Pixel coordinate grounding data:
* * * * * * *
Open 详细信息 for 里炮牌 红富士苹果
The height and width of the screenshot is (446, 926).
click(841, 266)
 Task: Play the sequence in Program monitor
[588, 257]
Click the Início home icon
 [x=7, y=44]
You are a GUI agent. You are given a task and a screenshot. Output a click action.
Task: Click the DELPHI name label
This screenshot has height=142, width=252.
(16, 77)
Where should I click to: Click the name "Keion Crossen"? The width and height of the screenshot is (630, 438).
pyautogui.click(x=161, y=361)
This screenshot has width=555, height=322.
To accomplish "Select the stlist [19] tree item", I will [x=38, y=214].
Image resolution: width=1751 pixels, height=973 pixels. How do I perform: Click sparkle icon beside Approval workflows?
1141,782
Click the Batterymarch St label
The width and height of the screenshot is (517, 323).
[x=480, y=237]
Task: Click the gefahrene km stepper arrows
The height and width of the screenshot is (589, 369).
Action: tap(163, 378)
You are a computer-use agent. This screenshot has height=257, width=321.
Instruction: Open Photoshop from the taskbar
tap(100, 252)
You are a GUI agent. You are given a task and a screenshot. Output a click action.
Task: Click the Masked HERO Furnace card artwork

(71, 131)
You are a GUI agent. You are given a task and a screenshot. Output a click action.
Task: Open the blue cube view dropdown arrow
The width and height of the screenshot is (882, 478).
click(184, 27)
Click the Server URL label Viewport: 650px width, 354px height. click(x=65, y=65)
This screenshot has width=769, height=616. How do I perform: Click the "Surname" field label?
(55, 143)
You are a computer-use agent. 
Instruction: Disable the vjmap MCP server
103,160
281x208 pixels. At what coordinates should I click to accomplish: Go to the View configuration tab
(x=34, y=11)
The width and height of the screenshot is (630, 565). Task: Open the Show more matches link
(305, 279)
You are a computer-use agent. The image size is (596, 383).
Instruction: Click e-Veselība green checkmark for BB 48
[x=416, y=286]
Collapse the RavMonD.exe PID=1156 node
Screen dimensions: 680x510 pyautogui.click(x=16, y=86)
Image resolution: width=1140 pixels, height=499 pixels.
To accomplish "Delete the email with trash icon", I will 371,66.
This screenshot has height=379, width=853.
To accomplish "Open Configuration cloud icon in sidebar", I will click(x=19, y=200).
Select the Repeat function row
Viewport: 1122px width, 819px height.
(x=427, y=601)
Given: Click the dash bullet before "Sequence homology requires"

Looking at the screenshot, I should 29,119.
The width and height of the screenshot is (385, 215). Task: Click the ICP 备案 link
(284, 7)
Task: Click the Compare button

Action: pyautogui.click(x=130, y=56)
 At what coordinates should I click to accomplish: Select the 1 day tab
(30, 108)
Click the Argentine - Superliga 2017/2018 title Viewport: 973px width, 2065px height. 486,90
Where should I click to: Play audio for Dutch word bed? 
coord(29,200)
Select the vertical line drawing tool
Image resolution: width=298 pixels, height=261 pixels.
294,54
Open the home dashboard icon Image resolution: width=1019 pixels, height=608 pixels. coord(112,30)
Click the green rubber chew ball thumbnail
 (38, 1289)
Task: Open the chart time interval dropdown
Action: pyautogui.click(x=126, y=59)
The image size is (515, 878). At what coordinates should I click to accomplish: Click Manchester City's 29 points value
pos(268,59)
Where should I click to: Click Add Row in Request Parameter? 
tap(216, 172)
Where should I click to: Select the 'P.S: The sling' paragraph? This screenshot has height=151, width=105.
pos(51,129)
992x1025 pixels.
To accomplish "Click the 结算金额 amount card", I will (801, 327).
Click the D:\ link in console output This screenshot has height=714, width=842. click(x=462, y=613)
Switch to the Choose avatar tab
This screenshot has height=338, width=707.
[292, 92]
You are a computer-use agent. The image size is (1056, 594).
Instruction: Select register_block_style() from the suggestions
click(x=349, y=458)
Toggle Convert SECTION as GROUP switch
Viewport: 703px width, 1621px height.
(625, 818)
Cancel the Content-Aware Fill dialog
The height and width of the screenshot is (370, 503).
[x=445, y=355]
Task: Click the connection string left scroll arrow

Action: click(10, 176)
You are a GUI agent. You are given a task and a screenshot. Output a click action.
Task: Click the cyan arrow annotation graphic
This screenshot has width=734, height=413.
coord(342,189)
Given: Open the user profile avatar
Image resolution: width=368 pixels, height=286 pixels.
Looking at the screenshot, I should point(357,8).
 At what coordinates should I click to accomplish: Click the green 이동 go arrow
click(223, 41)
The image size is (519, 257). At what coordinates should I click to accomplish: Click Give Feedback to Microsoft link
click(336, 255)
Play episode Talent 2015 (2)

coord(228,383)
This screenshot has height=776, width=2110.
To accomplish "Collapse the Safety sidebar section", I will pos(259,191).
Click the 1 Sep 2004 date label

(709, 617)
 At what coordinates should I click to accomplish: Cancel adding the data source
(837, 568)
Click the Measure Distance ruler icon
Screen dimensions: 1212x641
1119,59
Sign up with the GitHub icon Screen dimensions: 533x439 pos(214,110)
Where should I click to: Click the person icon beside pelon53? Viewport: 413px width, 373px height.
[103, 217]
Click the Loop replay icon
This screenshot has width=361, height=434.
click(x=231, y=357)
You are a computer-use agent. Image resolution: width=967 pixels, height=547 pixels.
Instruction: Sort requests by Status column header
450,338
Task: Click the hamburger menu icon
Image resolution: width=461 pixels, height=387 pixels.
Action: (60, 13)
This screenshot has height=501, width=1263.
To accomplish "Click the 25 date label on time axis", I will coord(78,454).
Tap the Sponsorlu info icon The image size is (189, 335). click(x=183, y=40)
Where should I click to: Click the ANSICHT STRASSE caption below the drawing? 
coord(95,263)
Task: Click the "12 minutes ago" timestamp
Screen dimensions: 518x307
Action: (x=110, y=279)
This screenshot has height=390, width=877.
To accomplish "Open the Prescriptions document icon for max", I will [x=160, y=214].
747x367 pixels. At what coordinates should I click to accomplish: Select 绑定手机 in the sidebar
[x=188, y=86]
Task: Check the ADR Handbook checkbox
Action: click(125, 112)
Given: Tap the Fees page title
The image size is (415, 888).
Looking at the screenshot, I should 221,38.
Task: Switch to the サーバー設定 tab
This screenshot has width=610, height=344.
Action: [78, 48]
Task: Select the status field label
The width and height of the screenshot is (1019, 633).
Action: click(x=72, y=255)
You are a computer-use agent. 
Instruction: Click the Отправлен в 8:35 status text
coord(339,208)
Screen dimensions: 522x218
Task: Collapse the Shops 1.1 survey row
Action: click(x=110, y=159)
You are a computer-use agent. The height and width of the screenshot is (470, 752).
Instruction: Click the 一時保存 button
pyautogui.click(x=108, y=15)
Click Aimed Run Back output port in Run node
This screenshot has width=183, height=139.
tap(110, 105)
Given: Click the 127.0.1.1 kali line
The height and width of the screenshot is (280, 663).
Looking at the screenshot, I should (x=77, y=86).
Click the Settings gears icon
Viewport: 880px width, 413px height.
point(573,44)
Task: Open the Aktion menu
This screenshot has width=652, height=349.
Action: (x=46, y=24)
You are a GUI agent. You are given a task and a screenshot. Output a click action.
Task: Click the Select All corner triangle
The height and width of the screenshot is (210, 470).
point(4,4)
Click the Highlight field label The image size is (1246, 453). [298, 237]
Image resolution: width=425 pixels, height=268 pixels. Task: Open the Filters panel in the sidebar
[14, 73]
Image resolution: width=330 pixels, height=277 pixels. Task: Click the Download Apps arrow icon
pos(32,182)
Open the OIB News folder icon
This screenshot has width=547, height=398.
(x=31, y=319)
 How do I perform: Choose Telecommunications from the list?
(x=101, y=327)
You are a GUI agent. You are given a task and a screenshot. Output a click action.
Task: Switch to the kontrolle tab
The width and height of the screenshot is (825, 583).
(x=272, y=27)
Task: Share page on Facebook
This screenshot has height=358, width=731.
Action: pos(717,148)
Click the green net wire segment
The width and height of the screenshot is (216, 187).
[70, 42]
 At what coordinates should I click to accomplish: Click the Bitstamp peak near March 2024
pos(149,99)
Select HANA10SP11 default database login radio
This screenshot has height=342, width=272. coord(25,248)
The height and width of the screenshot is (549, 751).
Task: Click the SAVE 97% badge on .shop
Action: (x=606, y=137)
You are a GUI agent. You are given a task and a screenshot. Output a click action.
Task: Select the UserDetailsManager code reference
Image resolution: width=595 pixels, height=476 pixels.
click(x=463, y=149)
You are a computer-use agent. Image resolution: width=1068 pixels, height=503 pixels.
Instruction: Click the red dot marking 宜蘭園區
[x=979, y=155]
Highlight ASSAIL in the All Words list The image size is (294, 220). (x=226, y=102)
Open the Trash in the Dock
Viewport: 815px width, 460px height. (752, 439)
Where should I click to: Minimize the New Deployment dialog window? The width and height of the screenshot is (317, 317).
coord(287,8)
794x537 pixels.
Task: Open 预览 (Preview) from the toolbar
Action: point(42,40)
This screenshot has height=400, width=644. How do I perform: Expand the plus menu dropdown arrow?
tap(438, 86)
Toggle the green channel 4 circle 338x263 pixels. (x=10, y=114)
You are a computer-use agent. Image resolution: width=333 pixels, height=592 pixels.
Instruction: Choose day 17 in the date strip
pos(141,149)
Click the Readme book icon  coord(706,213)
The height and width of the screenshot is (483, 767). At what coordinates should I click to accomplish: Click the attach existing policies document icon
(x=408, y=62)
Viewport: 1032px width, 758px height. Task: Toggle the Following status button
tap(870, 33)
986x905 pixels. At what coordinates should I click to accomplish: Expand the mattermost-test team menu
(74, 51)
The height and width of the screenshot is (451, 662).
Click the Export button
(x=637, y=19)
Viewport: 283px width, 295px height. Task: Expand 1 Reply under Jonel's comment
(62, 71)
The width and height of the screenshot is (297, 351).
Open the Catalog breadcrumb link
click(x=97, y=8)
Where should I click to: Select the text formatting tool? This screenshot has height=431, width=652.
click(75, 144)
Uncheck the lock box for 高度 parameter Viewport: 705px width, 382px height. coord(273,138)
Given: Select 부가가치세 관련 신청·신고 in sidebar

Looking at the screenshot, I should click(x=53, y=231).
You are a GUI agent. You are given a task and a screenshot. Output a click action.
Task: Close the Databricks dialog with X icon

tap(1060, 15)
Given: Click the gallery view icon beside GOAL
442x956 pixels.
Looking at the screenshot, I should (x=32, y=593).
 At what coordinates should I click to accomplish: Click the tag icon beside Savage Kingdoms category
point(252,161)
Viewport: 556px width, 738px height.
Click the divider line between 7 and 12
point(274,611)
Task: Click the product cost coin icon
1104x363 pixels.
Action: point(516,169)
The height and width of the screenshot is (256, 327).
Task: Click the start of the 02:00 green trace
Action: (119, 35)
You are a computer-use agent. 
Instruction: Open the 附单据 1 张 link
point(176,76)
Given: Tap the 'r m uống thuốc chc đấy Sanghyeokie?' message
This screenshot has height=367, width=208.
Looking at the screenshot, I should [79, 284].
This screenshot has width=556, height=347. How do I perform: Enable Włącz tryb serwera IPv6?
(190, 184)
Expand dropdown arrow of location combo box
* * * * * * *
• Description of the task:
Copy out the lines above that hold the string "computer".

• Reply to the exercise:
You are a computer-use agent. This screenshot has height=257, width=321.
You are a computer-use agent. 
You are a computer-use agent. The image size is (596, 383).
You are a computer-use agent. The image size is (1056, 594).
You are a computer-use agent. Image resolution: width=967 pixels, height=547 pixels.
You are a computer-use agent. 
You are a computer-use agent. The height and width of the screenshot is (470, 752).
You are a computer-use agent. Image resolution: width=1068 pixels, height=503 pixels.
You are a computer-use agent. Image resolution: width=333 pixels, height=592 pixels.
You are a computer-use agent. 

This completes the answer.